Making light of that line, Nield testified, she told him, "What are you going to do, Marcus, spank me? That would be kinky."
The discipline, she said, began that night when she emerged from the bathroom in his apartment, dressed in a nightshirt and string bikini panties. Moore threw her on the bed, she said, ripped off the panties and forced her facedown on the bed. "Don't move," she said he told her. At this point, she testified, he started beating her on the buttocks with a belt. "He hit me again and again," she said. "I was screaming." The final lash of the belt struck her between the legs, she said, causing her to bolt up in pain. He then assaulted her sexually, she said, both anally and vaginally.

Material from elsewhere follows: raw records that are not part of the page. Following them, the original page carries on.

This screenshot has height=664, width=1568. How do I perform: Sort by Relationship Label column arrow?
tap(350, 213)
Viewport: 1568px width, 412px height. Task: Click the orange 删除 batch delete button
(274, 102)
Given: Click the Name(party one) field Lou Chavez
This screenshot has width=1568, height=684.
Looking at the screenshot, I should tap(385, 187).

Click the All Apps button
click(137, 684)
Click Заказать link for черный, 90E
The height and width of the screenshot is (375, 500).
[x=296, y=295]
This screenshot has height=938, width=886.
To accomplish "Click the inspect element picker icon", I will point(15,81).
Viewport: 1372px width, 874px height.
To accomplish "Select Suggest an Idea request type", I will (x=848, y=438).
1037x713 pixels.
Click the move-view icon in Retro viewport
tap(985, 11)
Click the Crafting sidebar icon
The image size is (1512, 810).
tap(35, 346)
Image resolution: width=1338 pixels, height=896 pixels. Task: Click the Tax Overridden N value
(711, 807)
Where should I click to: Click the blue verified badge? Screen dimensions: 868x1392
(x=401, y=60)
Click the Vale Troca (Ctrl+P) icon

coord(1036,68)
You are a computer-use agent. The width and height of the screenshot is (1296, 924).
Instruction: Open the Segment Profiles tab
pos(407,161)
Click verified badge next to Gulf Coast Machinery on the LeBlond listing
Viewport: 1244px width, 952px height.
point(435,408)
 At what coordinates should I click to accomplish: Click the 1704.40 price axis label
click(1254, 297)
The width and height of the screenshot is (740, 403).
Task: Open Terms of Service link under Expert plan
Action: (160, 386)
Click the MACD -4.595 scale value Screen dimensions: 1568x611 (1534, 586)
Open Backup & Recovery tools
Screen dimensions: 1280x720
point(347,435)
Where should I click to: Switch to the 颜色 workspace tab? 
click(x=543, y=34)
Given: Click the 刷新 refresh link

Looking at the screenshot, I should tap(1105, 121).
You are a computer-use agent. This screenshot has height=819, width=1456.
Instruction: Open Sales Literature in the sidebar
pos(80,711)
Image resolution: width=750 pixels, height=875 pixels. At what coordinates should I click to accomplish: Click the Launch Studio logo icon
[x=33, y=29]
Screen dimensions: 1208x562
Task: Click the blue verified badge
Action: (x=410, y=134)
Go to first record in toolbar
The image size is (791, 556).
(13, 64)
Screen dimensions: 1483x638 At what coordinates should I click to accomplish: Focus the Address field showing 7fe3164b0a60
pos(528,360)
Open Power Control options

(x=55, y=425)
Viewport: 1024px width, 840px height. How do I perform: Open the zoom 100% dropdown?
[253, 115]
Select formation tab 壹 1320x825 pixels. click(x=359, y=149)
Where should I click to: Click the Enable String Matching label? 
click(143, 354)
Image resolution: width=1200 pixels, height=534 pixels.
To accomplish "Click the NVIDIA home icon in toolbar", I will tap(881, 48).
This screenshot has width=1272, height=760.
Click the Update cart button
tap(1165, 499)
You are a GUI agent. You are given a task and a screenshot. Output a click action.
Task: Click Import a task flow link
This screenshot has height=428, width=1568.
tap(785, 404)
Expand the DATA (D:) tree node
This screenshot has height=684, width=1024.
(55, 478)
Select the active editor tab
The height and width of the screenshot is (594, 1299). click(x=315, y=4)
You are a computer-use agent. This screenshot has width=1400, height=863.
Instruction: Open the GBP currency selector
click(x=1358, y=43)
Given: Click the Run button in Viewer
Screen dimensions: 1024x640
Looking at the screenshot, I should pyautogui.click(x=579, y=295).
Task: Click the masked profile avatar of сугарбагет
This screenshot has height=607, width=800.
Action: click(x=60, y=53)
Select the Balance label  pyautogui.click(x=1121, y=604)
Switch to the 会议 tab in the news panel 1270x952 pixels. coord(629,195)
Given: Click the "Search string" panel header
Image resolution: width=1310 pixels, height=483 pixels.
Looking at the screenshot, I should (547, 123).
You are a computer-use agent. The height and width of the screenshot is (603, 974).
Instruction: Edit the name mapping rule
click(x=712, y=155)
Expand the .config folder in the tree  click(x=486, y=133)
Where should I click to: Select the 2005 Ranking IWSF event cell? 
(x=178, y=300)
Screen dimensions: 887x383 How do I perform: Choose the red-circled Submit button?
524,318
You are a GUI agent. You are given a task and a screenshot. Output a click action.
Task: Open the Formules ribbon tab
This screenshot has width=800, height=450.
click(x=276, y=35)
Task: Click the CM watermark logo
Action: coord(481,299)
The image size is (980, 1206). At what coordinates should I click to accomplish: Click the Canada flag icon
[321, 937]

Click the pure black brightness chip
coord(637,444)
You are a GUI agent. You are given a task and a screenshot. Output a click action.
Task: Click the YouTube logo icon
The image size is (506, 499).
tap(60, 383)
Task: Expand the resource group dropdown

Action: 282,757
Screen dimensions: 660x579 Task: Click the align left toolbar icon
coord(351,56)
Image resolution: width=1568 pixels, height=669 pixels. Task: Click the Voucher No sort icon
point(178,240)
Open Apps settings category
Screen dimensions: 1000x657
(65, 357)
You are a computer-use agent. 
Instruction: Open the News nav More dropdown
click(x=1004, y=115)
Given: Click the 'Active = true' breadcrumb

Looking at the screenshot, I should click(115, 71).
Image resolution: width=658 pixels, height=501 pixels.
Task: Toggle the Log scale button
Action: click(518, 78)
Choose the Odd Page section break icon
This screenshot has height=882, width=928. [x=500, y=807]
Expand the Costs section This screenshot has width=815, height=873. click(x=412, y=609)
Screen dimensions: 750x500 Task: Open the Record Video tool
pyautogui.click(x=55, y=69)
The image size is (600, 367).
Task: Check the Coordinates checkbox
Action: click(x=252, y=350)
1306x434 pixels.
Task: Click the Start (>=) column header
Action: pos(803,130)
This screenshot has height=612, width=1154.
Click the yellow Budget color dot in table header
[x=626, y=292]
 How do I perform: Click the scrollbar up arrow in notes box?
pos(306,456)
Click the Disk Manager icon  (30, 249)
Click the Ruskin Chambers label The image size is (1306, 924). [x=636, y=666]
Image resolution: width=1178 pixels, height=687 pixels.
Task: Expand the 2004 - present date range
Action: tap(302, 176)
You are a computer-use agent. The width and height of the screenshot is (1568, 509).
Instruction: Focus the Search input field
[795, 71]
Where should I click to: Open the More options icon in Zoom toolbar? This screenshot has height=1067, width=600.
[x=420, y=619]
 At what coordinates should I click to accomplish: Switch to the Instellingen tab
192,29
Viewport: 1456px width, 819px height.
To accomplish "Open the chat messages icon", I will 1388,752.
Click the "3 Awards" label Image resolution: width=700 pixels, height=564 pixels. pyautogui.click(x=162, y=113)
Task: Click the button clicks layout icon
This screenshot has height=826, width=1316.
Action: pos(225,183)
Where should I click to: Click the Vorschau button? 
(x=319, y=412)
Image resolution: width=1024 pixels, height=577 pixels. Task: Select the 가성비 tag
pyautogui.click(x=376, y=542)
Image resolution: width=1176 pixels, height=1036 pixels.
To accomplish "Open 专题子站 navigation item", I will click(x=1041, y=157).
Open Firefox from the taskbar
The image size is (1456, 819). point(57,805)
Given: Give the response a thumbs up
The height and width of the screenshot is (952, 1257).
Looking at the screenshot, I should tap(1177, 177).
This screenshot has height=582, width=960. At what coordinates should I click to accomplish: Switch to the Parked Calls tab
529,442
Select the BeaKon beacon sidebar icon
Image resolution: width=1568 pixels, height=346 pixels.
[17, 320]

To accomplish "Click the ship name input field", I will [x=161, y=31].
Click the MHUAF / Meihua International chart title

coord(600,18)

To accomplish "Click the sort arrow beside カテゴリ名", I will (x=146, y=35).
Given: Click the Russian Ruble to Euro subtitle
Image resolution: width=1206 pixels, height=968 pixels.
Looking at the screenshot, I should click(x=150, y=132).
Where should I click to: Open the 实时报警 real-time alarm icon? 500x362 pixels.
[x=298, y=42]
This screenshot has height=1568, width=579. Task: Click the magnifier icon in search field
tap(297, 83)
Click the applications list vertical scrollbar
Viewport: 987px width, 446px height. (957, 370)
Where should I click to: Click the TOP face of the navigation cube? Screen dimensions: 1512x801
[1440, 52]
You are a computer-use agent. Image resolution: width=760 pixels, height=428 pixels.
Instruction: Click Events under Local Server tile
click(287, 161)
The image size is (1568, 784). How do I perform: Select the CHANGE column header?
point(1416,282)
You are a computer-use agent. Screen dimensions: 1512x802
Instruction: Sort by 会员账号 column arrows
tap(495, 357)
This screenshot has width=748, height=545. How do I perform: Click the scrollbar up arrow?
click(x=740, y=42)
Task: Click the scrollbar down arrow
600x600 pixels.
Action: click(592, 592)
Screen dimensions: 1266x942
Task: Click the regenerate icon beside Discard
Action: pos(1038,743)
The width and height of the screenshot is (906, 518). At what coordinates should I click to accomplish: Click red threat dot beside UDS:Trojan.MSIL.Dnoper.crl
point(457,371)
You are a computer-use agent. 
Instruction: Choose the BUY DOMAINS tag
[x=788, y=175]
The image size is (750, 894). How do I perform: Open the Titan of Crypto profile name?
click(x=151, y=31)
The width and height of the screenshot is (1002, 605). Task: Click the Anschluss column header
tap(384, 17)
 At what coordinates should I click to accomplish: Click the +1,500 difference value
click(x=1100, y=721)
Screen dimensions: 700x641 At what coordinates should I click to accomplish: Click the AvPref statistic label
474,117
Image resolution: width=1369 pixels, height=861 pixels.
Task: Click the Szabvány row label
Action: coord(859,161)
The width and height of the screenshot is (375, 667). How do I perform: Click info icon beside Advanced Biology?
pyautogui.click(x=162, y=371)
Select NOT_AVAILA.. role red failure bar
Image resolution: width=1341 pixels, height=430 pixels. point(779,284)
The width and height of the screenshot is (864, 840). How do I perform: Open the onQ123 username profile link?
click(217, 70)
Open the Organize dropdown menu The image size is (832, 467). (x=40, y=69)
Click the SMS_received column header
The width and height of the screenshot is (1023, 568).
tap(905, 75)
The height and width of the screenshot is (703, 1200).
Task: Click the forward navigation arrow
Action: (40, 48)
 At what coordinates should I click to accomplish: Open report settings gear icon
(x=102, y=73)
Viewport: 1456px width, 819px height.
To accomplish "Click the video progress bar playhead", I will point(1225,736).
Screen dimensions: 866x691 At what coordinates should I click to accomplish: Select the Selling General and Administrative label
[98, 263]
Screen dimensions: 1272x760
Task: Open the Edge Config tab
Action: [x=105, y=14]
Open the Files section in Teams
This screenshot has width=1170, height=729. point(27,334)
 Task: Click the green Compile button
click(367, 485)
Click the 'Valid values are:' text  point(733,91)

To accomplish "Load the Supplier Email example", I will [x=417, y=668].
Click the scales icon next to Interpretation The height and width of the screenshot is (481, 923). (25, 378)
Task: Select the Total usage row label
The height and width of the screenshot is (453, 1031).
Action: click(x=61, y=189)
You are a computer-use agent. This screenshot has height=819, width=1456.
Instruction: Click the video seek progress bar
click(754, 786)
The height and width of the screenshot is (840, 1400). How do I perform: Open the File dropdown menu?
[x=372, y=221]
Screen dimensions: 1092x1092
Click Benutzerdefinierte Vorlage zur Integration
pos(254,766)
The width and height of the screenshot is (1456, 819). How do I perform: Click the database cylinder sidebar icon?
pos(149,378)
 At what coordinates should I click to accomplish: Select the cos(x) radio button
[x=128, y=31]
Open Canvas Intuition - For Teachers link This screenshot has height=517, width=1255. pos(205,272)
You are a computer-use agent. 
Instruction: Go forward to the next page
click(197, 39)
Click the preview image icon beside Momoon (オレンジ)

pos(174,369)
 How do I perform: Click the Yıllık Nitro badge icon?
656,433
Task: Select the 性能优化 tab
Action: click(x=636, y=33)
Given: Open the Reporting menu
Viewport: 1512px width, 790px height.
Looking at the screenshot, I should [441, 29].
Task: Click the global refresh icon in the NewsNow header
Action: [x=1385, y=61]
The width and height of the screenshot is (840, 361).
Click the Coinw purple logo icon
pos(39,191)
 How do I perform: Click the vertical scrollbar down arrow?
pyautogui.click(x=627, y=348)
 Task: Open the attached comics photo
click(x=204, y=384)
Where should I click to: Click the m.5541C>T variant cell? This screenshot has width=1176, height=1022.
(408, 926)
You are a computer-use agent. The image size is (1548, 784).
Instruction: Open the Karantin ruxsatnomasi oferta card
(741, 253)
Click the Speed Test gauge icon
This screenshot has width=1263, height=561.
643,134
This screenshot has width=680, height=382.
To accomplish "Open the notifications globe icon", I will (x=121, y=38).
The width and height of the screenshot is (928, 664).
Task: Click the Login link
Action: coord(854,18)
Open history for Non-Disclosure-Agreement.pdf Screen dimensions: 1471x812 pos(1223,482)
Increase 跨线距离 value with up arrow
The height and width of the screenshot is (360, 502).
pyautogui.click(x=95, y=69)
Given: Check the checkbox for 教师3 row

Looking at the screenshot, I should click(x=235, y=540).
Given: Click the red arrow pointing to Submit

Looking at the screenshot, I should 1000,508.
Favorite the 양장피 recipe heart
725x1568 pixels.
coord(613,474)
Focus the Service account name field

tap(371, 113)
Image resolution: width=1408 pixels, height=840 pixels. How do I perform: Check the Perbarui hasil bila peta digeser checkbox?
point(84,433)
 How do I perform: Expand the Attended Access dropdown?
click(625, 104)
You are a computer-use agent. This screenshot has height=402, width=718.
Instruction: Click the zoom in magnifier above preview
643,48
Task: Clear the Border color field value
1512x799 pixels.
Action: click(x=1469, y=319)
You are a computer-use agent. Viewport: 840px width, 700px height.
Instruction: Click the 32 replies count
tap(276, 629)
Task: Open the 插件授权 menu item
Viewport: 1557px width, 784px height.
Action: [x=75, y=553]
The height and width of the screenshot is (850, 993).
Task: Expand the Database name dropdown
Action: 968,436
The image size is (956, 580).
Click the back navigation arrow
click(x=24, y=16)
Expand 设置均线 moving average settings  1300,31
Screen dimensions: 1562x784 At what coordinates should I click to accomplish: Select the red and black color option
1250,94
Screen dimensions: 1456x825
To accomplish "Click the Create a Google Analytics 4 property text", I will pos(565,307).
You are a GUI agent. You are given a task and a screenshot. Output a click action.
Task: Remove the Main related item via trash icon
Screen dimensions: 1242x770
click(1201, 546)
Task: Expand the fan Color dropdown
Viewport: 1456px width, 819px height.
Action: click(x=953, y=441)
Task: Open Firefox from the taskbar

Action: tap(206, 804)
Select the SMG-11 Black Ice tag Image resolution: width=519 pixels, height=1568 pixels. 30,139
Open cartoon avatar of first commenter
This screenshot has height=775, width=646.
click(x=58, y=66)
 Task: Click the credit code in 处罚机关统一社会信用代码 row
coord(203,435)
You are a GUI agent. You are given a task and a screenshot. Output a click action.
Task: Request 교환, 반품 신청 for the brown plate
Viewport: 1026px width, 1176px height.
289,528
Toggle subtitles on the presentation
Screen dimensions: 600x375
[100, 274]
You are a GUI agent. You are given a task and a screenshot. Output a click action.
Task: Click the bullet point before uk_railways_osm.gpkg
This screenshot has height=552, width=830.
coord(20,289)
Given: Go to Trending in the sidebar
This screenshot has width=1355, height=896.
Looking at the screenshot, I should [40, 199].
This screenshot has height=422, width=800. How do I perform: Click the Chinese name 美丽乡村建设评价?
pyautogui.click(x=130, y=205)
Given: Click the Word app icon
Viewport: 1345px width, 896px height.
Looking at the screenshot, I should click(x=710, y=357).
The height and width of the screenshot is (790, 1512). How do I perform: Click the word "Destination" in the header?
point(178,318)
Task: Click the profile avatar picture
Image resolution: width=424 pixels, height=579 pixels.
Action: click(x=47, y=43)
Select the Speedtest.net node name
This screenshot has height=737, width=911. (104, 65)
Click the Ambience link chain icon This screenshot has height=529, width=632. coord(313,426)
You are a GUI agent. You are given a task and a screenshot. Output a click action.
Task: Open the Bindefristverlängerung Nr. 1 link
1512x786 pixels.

They had experimented with anal sex before, Nield said, but she had found it painful and had begged him not to do it again.
Moore's testimony revealed an altogether different view of that night's events, of course, but it lacked the steady tone of Nield's. Murmuring his answers, turning restlessly in his chair, looking everywhere but at the jurors, he appeared to be a man who would rather have been at the dentist's. The vaginal and anal sex were consensual, he testified, and were nothing different from their routine. The only departure from their usual practices, he said, was the spanking she had asked him for: "She says, Are we gonna have kinky sex? Are you gonna spank me?' I look around. I see my belt. I say, O.K., cool. I hit her three or four times...about 30 percent [of my full force]...I didn't try to hit her between the legs. I cuddled her. Everything was cool. She told me she loved me."